Geddes’ career as a dramaturg for off-Broadway’s Rattlestick Theater has been influential in her research on Shakespeare in performance, and she has published extensively about staging Shakespeare in such journals as “Shakespeare Bulletin” and “Medieval and Renaissance Drama in England.” Some of her research interests include digital media, performance theory, Shakespeare in performance, and theater and popular culture. She currently serves as general editor of “Borrowers and Lenders: The Journal of Shakespeare and Appropriation” and acts as chair of the English department at Adelphi University. 

Her first book, “Appropriating Shakespeare: A Cultural History of Pyramus and Thisbe,” tracks the stage history of A Midsummer Night’s Dream’s playlet from 17th-century Germany to the contemporary stage. She has co-published two other books, “Variable Objects: Speculative Shakespeare Appropriation” and “The Shakespeare User: Cultural and Critical Appropriation in the Twenty-First Century” with Valerie Fazel, PhD, instructor of English at Arizona State University. Geddes has also published book chapters in “Geek Shakespeare,” “The Routledge Handbook of Shakespeare Global Appropriation” and “The Arden Companion to Shakespeare and Adaptation.” Her current projects include the formal aesthetics of camp on the contemporary stage and her research on “How the Musical Became Meta.” 

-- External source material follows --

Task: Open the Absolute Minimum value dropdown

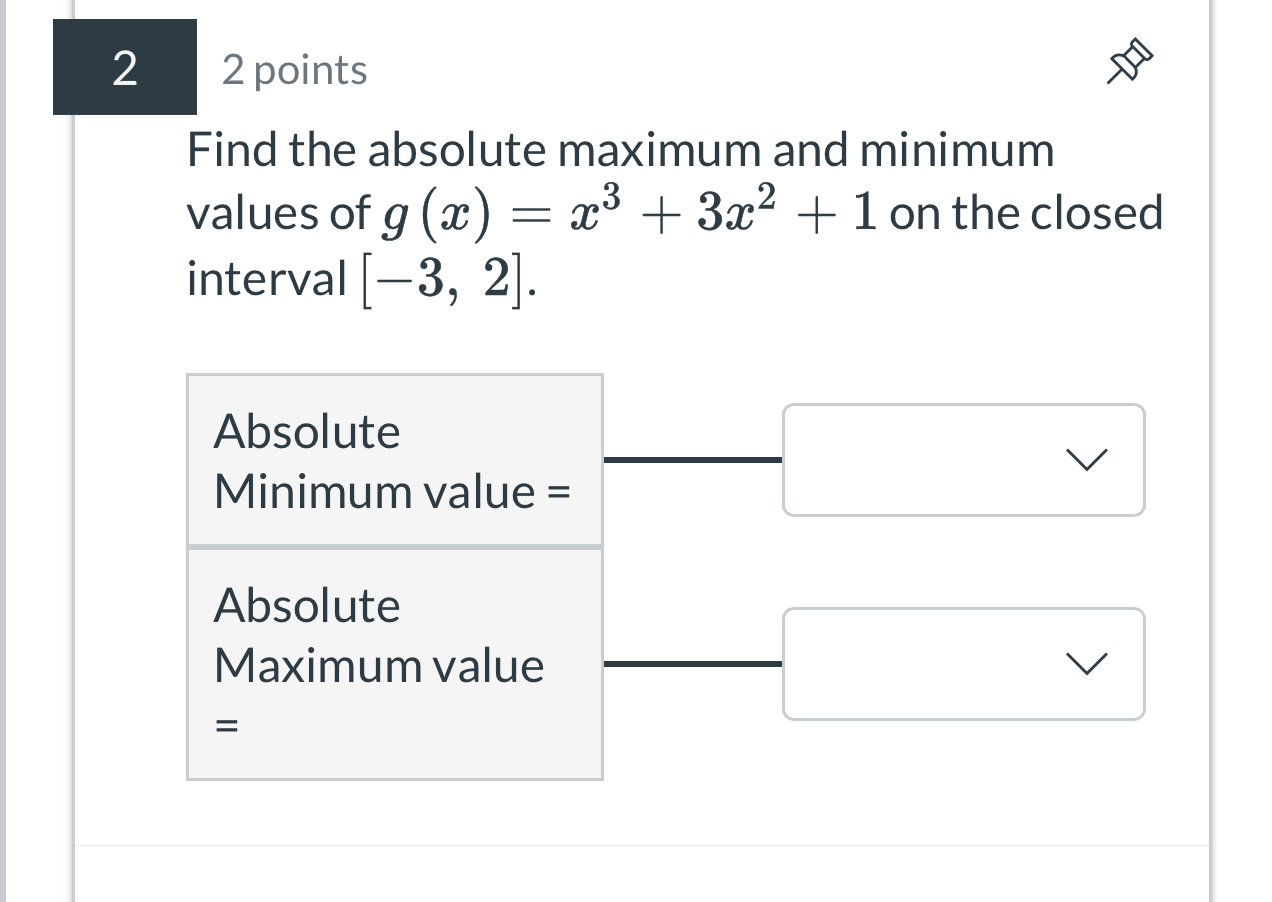Action: point(963,460)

The Waller Lectureship was created in 2008 in honor of late English professor John O. Waller. Waller taught at Andrews University from 1960–1987, serving 16 of those years as chair of the Department of English. In addition to his specialization in the Victorian era, Waller was involved in important research about Seventh-day Adventist attitudes toward fiction. His book, “Circle of Friends: The Tennysons and the Washingtons of Park House,” was published by the Ohio University Press in 1986. Previous lectureship presentations have included Allyson Jule’s “Speaking in Silences: Why Saying Nothing Can Ruin a Perfectly Good Education” in 2015, “Speaking Peace in a Climate of Conflict” by Marilyn McEntyre in 2020, and Carissa Harris’ “Maternal Fury: Women’s Collective Rage at State Violence, from the Middle Ages to the Movements for Black Lives” in 2021. 

This lecture is the first event in the 2022 Andrews University Research Week. On Thursday, Oct. 20, Congressman Fred Upton and professor Sung Kwon, PhD, will speak at the Celebration of Community Engagement to be held in Newbold Auditorium in Buller Hall at 6 p.m. On Friday, Oct. 21, Jay Johnson, PhD, and Petr Cincala, PhD, will give plenary presentations at the Celebration of Creative Scholarship, which will take place in Newbold Auditorium at 12:30 p.m. All 2022 Research Week events are free and open to the public.